- [WORK TO DO]:
Repeat the lines word for word, starting at the first one and stopping after the line that contains "Looking at the screenshot, I should [509, 149].".

- [TASK INPUTS]:
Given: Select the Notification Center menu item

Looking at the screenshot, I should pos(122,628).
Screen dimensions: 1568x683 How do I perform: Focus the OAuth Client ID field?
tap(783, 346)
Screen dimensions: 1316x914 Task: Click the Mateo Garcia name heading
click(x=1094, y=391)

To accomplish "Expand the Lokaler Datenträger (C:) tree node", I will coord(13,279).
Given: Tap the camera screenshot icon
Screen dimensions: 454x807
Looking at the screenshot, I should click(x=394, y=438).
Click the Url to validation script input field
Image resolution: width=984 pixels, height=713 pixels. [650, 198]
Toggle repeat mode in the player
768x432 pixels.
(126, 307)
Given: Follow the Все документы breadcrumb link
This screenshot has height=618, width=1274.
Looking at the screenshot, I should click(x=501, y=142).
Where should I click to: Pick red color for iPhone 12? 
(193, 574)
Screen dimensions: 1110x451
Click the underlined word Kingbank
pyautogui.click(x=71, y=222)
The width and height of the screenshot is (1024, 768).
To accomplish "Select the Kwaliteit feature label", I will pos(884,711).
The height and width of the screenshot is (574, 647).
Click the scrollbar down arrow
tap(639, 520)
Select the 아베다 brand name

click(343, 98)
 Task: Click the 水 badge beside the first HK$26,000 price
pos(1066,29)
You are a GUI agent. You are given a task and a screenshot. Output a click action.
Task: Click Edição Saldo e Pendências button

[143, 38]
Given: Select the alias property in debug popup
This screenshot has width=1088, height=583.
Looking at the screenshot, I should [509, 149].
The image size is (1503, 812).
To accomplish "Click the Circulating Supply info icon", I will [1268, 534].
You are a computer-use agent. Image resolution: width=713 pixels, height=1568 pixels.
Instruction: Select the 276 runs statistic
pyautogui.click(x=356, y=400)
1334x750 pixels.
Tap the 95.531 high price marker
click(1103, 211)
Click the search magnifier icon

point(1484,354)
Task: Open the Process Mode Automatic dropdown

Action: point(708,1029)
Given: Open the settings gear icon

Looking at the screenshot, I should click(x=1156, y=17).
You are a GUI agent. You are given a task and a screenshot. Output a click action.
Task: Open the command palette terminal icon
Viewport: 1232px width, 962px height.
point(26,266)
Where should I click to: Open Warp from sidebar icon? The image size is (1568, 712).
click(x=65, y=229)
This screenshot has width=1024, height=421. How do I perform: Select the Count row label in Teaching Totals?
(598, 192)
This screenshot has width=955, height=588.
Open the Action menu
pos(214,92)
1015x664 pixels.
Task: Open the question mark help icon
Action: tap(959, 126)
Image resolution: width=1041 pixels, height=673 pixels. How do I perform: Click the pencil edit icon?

- [FULL OUTPUT]:
Given: Select the Notification Center menu item

Looking at the screenshot, I should pos(122,628).
Screen dimensions: 1568x683 How do I perform: Focus the OAuth Client ID field?
tap(783, 346)
Screen dimensions: 1316x914 Task: Click the Mateo Garcia name heading
click(x=1094, y=391)

To accomplish "Expand the Lokaler Datenträger (C:) tree node", I will coord(13,279).
Given: Tap the camera screenshot icon
Screen dimensions: 454x807
Looking at the screenshot, I should click(x=394, y=438).
Click the Url to validation script input field
Image resolution: width=984 pixels, height=713 pixels. [650, 198]
Toggle repeat mode in the player
768x432 pixels.
(126, 307)
Given: Follow the Все документы breadcrumb link
This screenshot has height=618, width=1274.
Looking at the screenshot, I should click(x=501, y=142).
Where should I click to: Pick red color for iPhone 12? 
(193, 574)
Screen dimensions: 1110x451
Click the underlined word Kingbank
pyautogui.click(x=71, y=222)
The width and height of the screenshot is (1024, 768).
To accomplish "Select the Kwaliteit feature label", I will pos(884,711).
The height and width of the screenshot is (574, 647).
Click the scrollbar down arrow
tap(639, 520)
Select the 아베다 brand name

click(343, 98)
 Task: Click the 水 badge beside the first HK$26,000 price
pos(1066,29)
You are a GUI agent. You are given a task and a screenshot. Output a click action.
Task: Click Edição Saldo e Pendências button

[143, 38]
Given: Select the alias property in debug popup
This screenshot has width=1088, height=583.
Looking at the screenshot, I should [509, 149].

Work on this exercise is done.